In modern manufacturing technology, there are two kinds of errors in tracking motion of biaxial moving platform: contour error and tracking error. The contour error is the smallest distance between the actual and wanted contours, whereas the tracking error is the difference between the actual and desired positions. Contour error can better reflect the precision of contour processing, so the control of contour error attracts more attention [1, 2]. Methods to improve the tracking accuracy of single axes have been widely researched and adopted to improve the precision of contour control, such as PID control, neural network control [3], iterative learning control [4], and sliding mode control [5, 6]. However, due to the mismatch of dynamic synchronization performance among the axes, only considering the improvement of tracking precision of the single axis cannot efficiently decrease the contour error, so it is necessary to coordinate the motion between the two axes. Koren was the first to propose cross-coupled control (CCC) for contour error compensation control of each axis [7]. The basic indication of CCC is to use the feedback information of each coordinate axis to establish a contour error estimation model, seek contour error compensation control law, and send the compensation amount to each coordinate axis, so as to increase the precision of contour error [8]. In [9], a complementary sliding mode controller was utilized to recover the tracking precision and robustness of a single axis. The traditional dynamic compensation coefficient was used for compensation control, but the design of the sliding mode controller depends on the certainty of the model to some extent. In [10], the applied concept of the uniaxial controller’s active disturbance rejection to improve the disturbance rejection ability of the uniaxial controller was proposed, and its CCC was realized by applying nonlinear PID control. In [11], the authors adopted fuzzy PID control to achieve CCC based on the prediction of contour error. However, the above method cannot fully consider the influence of each axis component of contour error in the process of generating compensation components, which may lead to overcompensation and under-compensation.

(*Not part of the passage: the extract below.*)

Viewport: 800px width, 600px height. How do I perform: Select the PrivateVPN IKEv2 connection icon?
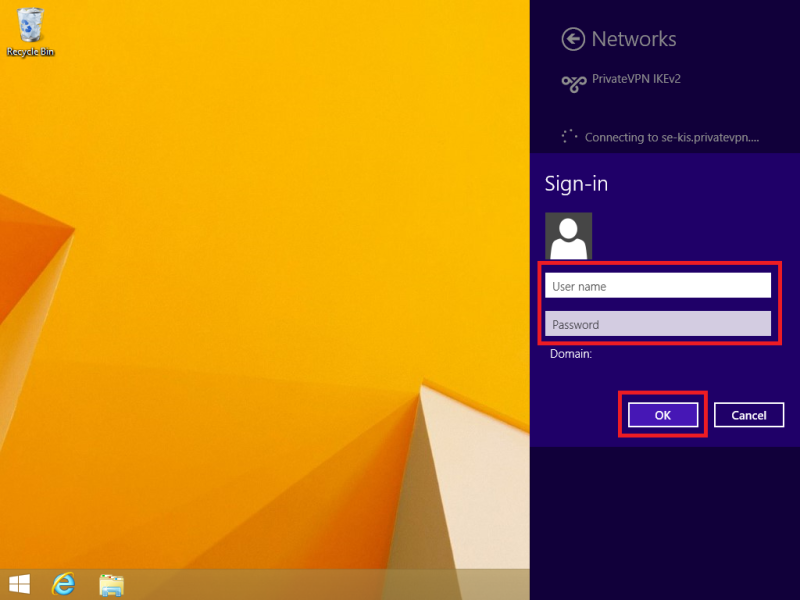[x=573, y=84]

Sliding mode control (SMC) has good robustness to unknown external disturbance, parameter changes, and model disturbance and is widely used in the design of single-axis drive controller. However, traditional SMC cannot effectively deal with the rapidly changing interference, and the design relies too much on the controlled objects of the mathematical model, which may cause chattering due to modeling errors and uncertainties [12]. A neural network-based PID controller was designed while the controller is operational in an online mode for high-performance magnet synchronous machine position control. Its aim was to increase the robustness and adaptable capabilities of traditional PID controllers [13].

Han presented an innovative control technique called ADRC (active disturbance rejection control), which aims to estimate and modify the whole disturbance in real time using the extended state observer (ESO) [14]. Gao introduced linear active disturbance rejection control (LADRC) [15], in which a PD controller and a linear extended state observer were used to implement ADRC (LESO). ADRC does not really require an explicit object model and offers excellent anti-interference and resilience. In [13], a single-axis sliding mode controller is created using an extended state observer to predict system disturbances and increase system resilience.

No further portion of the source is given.